Character Sets

Percent-encode a string

percent-encoding-badge cat-encoding-badge

Encode an input string with percent-encoding using the utf8_percent_encode function from the percent-encoding crate. Then decode using the percent_decode function.

use percent_encoding::{utf8_percent_encode, percent_decode, AsciiSet, CONTROLS};
use std::str::Utf8Error;

/// https://url.spec.whatwg.org/#fragment-percent-encode-set
const FRAGMENT: &AsciiSet = &CONTROLS.add(b' ').add(b'"').add(b'<').add(b'>').add(b'`');

fn main() -> Result<(), Utf8Error> {
    let input = "confident, productive systems programming";

    let iter = utf8_percent_encode(input, FRAGMENT);
    let encoded: String = iter.collect();
    assert_eq!(encoded, "confident,%20productive%20systems%20programming");
    println!("{encoded}");

    let iter = percent_decode(encoded.as_bytes());
    let decoded = iter.decode_utf8()?;
    assert_eq!(decoded, "confident, productive systems programming");
    println!("{decoded}");

    Ok(())
}

The encode set defines which bytes (in addition to non-ASCII and controls) need to be percent-encoded. The choice of this set depends on context. For example, url encodes ? in a URL path but not in a query string.

The return value of encoding is an iterator of &str slices which collect into a String.

Encode a string as application/x-www-form-urlencoded

url-badge cat-encoding-badge

Encodes a string into application/x-www-form-urlencoded syntax using the form_urlencoded::byte_serialize and subsequently decodes it with form_urlencoded::parse. Both functions return iterators that collect into a String.

use url::form_urlencoded::{byte_serialize, parse};

fn main() {
    let urlencoded: String = byte_serialize("What is ❤?".as_bytes()).collect();
    assert_eq!(urlencoded, "What+is+%E2%9D%A4%3F");
    println!("urlencoded:'{}'", urlencoded);

    let decoded: String = parse(urlencoded.as_bytes())
        .map(|(key, val)| [key, val].concat())
        .collect();
    assert_eq!(decoded, "What is ❤?");
    println!("decoded:'{}'", decoded);
}

Encode and decode hex

data-encoding-badge cat-encoding-badge

The data_encoding crate provides a HEXUPPER::encode method which takes a &[u8] and returns a String containing the hexadecimal representation of the data.

Similarly, a HEXUPPER::decode method is provided which takes a &[u8] and returns a Vec<u8> if the input data is successfully decoded.

The example below coverts &[u8] data to hexadecimal equivalent. Compares this value to the expected value.
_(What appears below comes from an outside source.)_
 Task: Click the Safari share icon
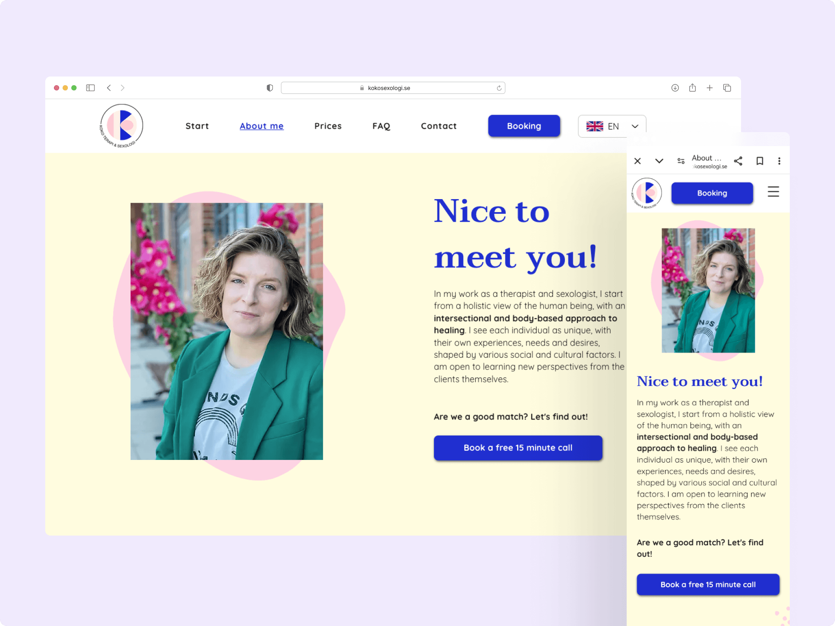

use data_encoding::{HEXUPPER, DecodeError};

fn main() -> Result<(), DecodeError> {
    let original = b"The quick brown fox jumps over the lazy dog.";
    let expected = "54686520717569636B2062726F776E20666F78206A756D7073206F76\
        657220746865206C617A7920646F672E";

    let encoded = HEXUPPER.encode(original);
    assert_eq!(encoded, expected);

    let decoded = HEXUPPER.decode(&encoded.into_bytes())?;
    assert_eq!(&decoded[..], &original[..]);
    println!("{}", std::str::from_utf8(original).unwrap());
    println!("{expected}");

    Ok(())
}

Note that since the original is just raw bytes, the conversion to UTF8 may fail, so the Result must be checked before printing. Since this variable was initialized from a program constant, it is fine to use just use .unwrap(), but in general any error from such a conversion should be explicitly handled.

Encode and decode base64

base64-badge cat-encoding-badge

Encodes byte slice into base64 String using encode and decodes it with decode.

use std::error::Error;
use std::str;
use base64::{encode, decode};

fn main() -> Result<(), Box<dyn Error>> {
    let hello = b"hello rustaceans";
    let encoded = encode(hello);
    let decoded = decode(&encoded)?;

    println!("origin: {}", str::from_utf8(hello)?);
    println!("base64 encoded: {}", encoded);
    println!("back to origin: {}", str::from_utf8(&decoded)?);

    Ok(())
}